In the 77 completed SMJHL seasons, no team hit higher heights than the S65 Detroit Falcons.
Their 59-5-2 record in the regular season holds records for both wins and points, and barring an extension of the regular season it will probably never be broken. In fact, they lost as many games in the postseason as they lost in regulation during the regular season. Both Yukon and Quebec City took a game off them in the quarters and semis respectively, and Newfoundland’s dynasty took one last breath by pushing them to seven games in the final.
How does one team build something so perfect? And how do they follow up on it? Let’s take a look.
Star Power Up Front
Detroit led the league in both goals for and goals against, and we’ll start with the forward crop that put up a whopping 330 goals - an average of 5 per game. The centerpiece was Ivan Lacksamus Jr. The Swiss forward has enjoyed a fantastic SHL career to this point, becoming a Triple Gold Club member and multiple time scoring champion and MVP. His potential really showed in Detroit, where he took home this season’s J scoring title with 94 points, 46 of them goals. The point total broke that era’s league record for points in a season, while it was second in goals in that generation (failing to beat S61 Greyson Cooper’s mark of 49). Sidekick Eddie Creller didn’t hit those heights in the SHL, with a career spent mostly as a depth IA piece on rebuilding teams, but this season it was good enough to come second in league scoring behind Lacksamus. The likes of Mrs. McSaves, Bubba Tree, and Sam Azjha rounded out the attacking core.
Funnily enough, Lacksamus’s successor as Falcons star was already on the team. Bnana NWaffles was buried on the depth chart and put up a meager 19 points that season, but before long he would be breaking some of Lacksamus’s records.
A Deep Defense
The Falcons had the top 3 picks of the S64 SHL Draft in Holden Steady, Johnny Patey, and Moritz Seider, and while none of them really lived up to that hype in the pros, they were living up to it in junior. In a season where Rand al’Thor and Louise St. Martin were putting forth the two best scoring seasons by a blueliner in J history, the Falcons quietly dominated defensively with their depth. The top two pairings (those three top prospects plus Drakocar Sunazzo) all posted 50+ point seasons, while youngsters Julian Flörsch (before his eventual move to forward) and Pil Sung (who never panned out at the SHL level) soaked up the rest of the time. And with how dominant the team was, their defenders having negative giveaway/takeaway ratios was less about them being bad and more about the team always having the puck.
Good Enough Goalkeeping
This team had not one but two very reliable keepers, too. Toms Zīle and Evert Jansson both had save percentages in the .910s and top-3 GAAs, with strong underlying numbers to back them up. Zīle even got his first 5 SHL starts that season with Toronto….winning them all. They didn’t need incredible goaltending (and both major goaltending awards went to other teams), they just needed it to not be a liability. Both were a positive that made the team better, and that’s the final piece of the jigsaw.
The Follow-Up
S66 brought a slew of changes to the J. The elimination of fifth seasons, abolition of the fourth line in the J, and the move to FHM 8, plus general graduations all meant change was a-comin’. Even more came with Detroit’s head GM, G2019, stepping down, though he was replaced from within.

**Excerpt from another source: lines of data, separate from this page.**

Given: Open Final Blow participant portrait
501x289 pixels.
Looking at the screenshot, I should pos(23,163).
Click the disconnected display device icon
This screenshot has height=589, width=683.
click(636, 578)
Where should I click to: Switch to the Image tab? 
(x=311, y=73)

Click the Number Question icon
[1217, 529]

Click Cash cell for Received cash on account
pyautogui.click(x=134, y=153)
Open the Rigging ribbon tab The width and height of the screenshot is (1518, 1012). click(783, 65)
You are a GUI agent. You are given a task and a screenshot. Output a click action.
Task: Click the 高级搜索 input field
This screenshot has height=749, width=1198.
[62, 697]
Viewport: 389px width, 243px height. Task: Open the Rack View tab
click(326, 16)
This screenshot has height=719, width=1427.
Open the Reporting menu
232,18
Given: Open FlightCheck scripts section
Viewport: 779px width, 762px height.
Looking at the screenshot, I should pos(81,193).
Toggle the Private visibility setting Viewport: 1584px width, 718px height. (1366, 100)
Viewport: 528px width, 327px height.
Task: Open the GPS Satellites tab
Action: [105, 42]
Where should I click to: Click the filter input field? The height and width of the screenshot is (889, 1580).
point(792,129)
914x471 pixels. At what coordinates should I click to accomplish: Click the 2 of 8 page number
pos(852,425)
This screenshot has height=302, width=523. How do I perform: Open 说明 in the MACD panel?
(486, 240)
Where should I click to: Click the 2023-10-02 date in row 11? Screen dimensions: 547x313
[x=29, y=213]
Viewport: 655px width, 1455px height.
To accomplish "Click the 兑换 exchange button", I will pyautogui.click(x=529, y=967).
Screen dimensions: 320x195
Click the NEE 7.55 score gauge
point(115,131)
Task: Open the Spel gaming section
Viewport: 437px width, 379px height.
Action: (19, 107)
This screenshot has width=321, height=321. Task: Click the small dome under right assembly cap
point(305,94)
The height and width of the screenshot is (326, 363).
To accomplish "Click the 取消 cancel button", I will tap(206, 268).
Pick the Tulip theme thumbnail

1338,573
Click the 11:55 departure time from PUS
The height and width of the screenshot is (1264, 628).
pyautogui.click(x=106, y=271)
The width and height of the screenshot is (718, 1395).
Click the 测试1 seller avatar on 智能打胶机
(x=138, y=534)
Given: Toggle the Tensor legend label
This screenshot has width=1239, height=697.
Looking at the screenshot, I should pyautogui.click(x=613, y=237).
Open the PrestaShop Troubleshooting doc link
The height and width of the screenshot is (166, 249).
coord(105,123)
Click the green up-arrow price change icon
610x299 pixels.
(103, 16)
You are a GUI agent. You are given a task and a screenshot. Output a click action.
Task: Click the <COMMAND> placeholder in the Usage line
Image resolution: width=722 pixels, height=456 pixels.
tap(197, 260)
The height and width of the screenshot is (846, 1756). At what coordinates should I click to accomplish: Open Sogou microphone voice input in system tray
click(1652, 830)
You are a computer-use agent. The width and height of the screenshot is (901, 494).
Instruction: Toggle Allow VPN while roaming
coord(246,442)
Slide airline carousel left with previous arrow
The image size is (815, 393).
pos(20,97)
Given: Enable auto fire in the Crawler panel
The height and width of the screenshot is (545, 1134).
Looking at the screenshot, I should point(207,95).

Only six players remained on the S66 squad from the previous season’s perfection - NWaffles, Sung, Flörsch, C Jobin, JoJo Larkin, and Zīle. With that much turnover, they never even came close to duplicating their S65 success, finishing out of a playoff spot back when that was a thing. Another ring wasn’t too far away though. After two seasons in the midtable trying to retool, they got back to the summit in S68.